INSTRUCTIONS TO FOLLOW => Retype every line from the one containing "This screenshot has" through the last line of the records below, both included; leave out the pictures.

TASK DATA =>
********

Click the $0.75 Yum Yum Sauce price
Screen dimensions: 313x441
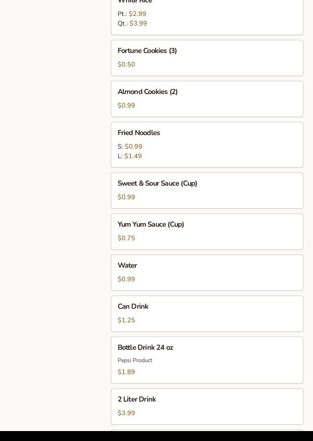126,238
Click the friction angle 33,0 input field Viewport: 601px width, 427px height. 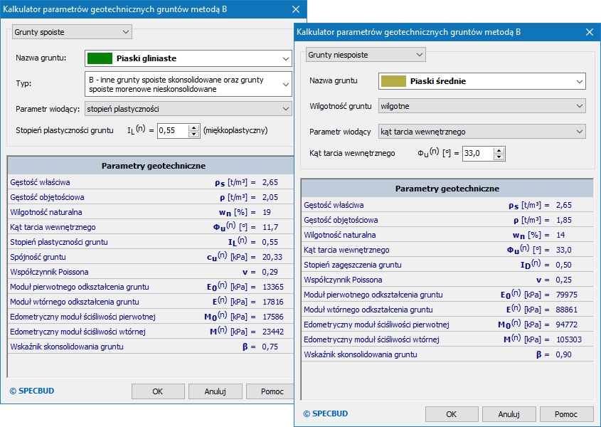point(477,153)
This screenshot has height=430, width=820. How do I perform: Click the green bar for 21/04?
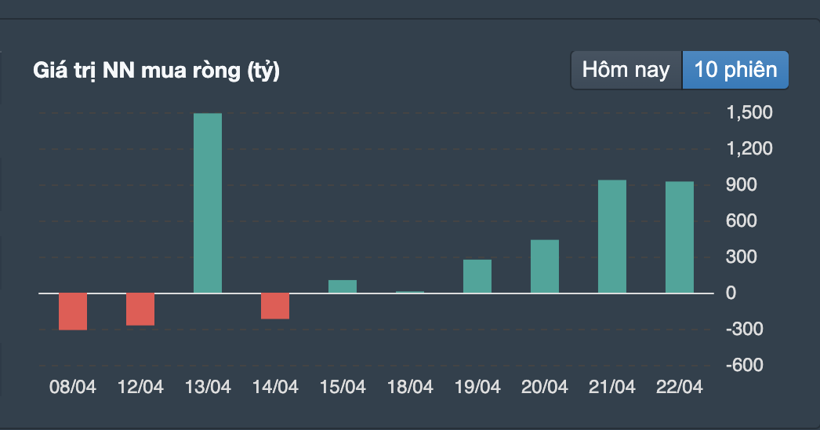[612, 237]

********

SOLUTION TO THE EXERCISE =>
This screenshot has height=430, width=820. How do I perform: Click the green bar for 21/04?
[612, 237]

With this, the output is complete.